Automatically seeded with the time at the beginning of the program. Of
course the seed can be set again in any moment.
4. While we're at it, should uniform(a, b) generate by default
something in [a, b] or [a, b)? Someone once explained to me that
generating [a, b] for floating point numbers is the source of all
evils and that Hitler, Stalin and Kim Il Sung (should he still be
alive) must be using that kind of generator. Conversely, generating
[a, b) is guaranteed to bring in the long term everlasting peace to
Earth. My problem however is that in the integer realm I always want
to generate [a, b]. Furthermore, I wouldn't be happy if the shape of
the interval was different for integers and floating point numbers.
How to break this conundrum? Don't forget that we're only worrying
about defaults, explicit generation is always possible with
self-explanatory code:
auto rng = Random(unpredictableSeed);
auto a = 0.0, b = 1.0;
auto x1 = uniform!("[]")(rng, a, b);
auto x2 = uniform!("[)")(rng, a, b);
auto x3 = uniform!("(]")(rng, a, b);
auto x4 = uniform!("()")(rng, a, b);
That's awful and ugly. My suggestions are simple (copied from my dlibs
and the random std lib of Python):
random() => floating point [0, 1)
randInt(a=0, b) => integral [a, b]
randRange(a=0, b) => integral [a, b)
uniform(a, b) => floating point [a, b)
normal(a, b) => good quality normally-distributed number with given
std dev and avg.
Leaving normal() aside (does your implementation implement the ziggurat
algorithm? If so, would you agree to contribute it to phobos?), I don't
see how having to memorize four names instead of one is necessarily
awesome and beautiful. Besides uniform() renders "random" redundant.
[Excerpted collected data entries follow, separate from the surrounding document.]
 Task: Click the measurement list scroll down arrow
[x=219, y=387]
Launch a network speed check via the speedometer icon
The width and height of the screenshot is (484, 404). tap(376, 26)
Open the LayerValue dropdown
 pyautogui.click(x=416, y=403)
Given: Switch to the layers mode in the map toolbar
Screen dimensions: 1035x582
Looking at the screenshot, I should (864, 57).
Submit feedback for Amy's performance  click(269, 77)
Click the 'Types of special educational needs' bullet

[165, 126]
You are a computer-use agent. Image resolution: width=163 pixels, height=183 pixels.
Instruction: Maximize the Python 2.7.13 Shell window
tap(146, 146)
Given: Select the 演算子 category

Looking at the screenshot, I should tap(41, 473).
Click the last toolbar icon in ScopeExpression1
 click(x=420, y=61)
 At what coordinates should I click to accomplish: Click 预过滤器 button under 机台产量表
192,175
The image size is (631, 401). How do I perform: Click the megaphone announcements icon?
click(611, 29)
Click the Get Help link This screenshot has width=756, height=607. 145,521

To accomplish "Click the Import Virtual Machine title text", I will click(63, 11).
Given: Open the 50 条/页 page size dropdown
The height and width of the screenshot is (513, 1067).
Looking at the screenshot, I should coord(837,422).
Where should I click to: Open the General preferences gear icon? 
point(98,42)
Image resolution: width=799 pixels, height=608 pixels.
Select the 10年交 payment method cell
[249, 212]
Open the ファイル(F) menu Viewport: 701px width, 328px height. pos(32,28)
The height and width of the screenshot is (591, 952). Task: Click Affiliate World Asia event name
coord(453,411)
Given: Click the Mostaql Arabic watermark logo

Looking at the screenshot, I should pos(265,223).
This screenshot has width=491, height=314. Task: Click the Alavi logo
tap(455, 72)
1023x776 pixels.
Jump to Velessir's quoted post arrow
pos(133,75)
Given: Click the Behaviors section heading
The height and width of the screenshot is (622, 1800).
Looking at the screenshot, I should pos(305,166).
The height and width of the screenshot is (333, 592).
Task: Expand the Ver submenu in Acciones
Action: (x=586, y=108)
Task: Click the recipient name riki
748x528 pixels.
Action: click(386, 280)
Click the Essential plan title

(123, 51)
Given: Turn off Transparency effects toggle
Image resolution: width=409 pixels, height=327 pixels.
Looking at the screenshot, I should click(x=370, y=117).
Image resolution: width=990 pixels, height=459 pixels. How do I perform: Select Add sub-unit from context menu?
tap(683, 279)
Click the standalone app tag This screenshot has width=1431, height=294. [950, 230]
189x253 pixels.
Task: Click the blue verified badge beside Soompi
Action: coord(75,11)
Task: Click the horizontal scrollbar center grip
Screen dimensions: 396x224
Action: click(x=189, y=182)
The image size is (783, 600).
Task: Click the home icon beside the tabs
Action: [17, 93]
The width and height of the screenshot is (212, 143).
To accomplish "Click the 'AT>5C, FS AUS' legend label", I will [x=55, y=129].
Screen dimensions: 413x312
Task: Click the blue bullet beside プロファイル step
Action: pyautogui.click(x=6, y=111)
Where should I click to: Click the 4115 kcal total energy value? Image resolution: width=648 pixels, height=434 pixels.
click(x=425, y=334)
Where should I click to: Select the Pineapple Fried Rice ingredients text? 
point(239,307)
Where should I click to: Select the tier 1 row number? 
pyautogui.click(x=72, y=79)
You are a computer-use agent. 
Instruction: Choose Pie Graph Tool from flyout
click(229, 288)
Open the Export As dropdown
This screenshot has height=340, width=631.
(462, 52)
Hardly a pinnacle of good API design, see realloc() which essentially
makes malloc() and free() redundant.
Andrei
your example counters your claim.
The same reason we prefer to use D with so many concepts and keywords
over something like brainf**k that is turing-complete with just 8 or so
commands can be apllied here.
sure, the *implementation* of realloc() makes the *implementations* of
free() and malloc() redundunt but it's easier to remember to use free()
when you actually want to free something. if free() wasn't available,
the first thing I'd do was to use a macro to define it.